Thanks to one of the commonwealth’s newer laws, high schools must teach CPR before seniors can graduate.
The American Heart Association has been behind this push to make CPR part of the school curriculum. Now, a local health system has partnered with the AHA to help students learn what could be a life-saving lesson.
The show and tell by American Heart Association of NEPA Executive Director Amy Skiba aims to groom the next generation of heartsavers.
To the beat of the song “Stayin’ Alive“, Skiba is teaching some Greater Nanticoke Area High School students how to do hands-only CPR. The AHA recommends the no-breath, compression-only method if you encounter someone who’s suffered sudden cardiac arrest.
“That right there will keep someone’s blood flowing until EMS gets there and will most likely keep them alive,” Skiba said.
Allied Services partnered with the American Heart Association to donate kits which include 10 inflatable mannequins, training DVDs and other essential materials.
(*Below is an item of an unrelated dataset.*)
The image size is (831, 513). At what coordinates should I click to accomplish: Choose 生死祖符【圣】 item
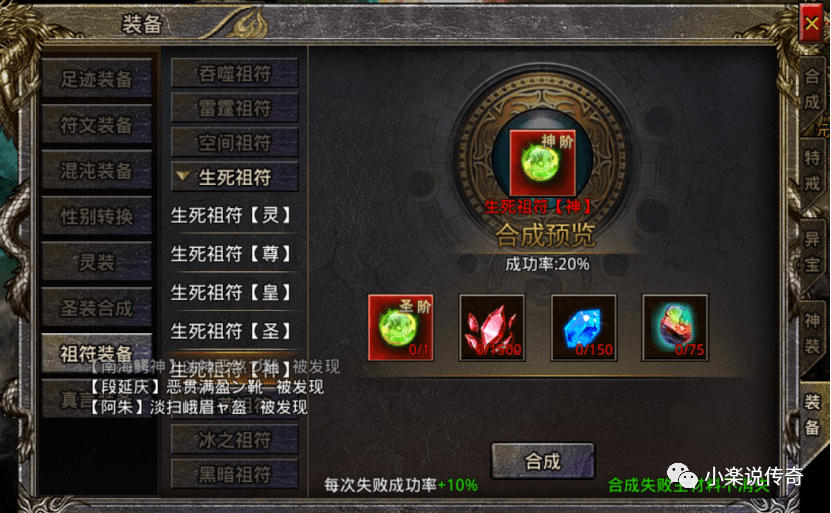tap(231, 331)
“We’re as focused as ever before about getting these training kits and supporting school districts in our region so that children do learn the importance of hands-only training to save lives,” Allied Services vice president of strategic partnership development Jim Brogna said.
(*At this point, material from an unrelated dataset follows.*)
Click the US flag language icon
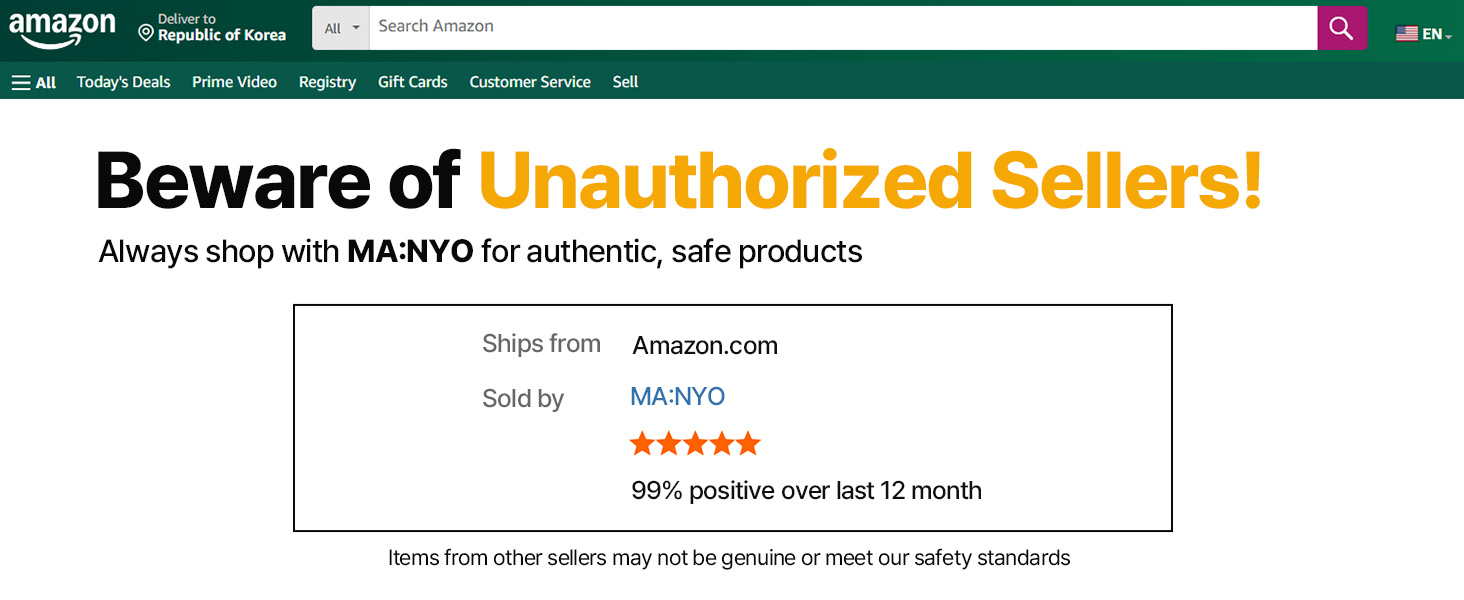Viewport: 1464px width, 600px height. tap(1406, 34)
The high schoolers training in this group are all student athletes.
“In my arms and in my wrists I felt it the most. Like, like not really sharp pain but kind of like soreness after awhile I felt,” sophomore Justin Spencer said.
“It was hard, like, trying to keep your breath. You get out of breath really fast but it’s good to know because you can save lives with it,” freshman Alyssa Rakowski said.
The American Heart Association says 90 percent of sudden cardiac arrests suffered outside of a hospital end in death, most often because someone didn’t learn what junior Myla Vnuk just did.
“It really taught me where to place my hands on the body and, like, the timing and all that and when to really use this in life,” Vnuk said.
“The more people that we have that are trained that are able to do CPR the better it will be for everybody,” Greater Nanticoke Area School District Superintendent Dr. Ronald Grevera said.
The CPR in-school training kits cost $700. Allied Services donated the kits to several schools in Luzerne, Lackawanna and Wyoming Counties.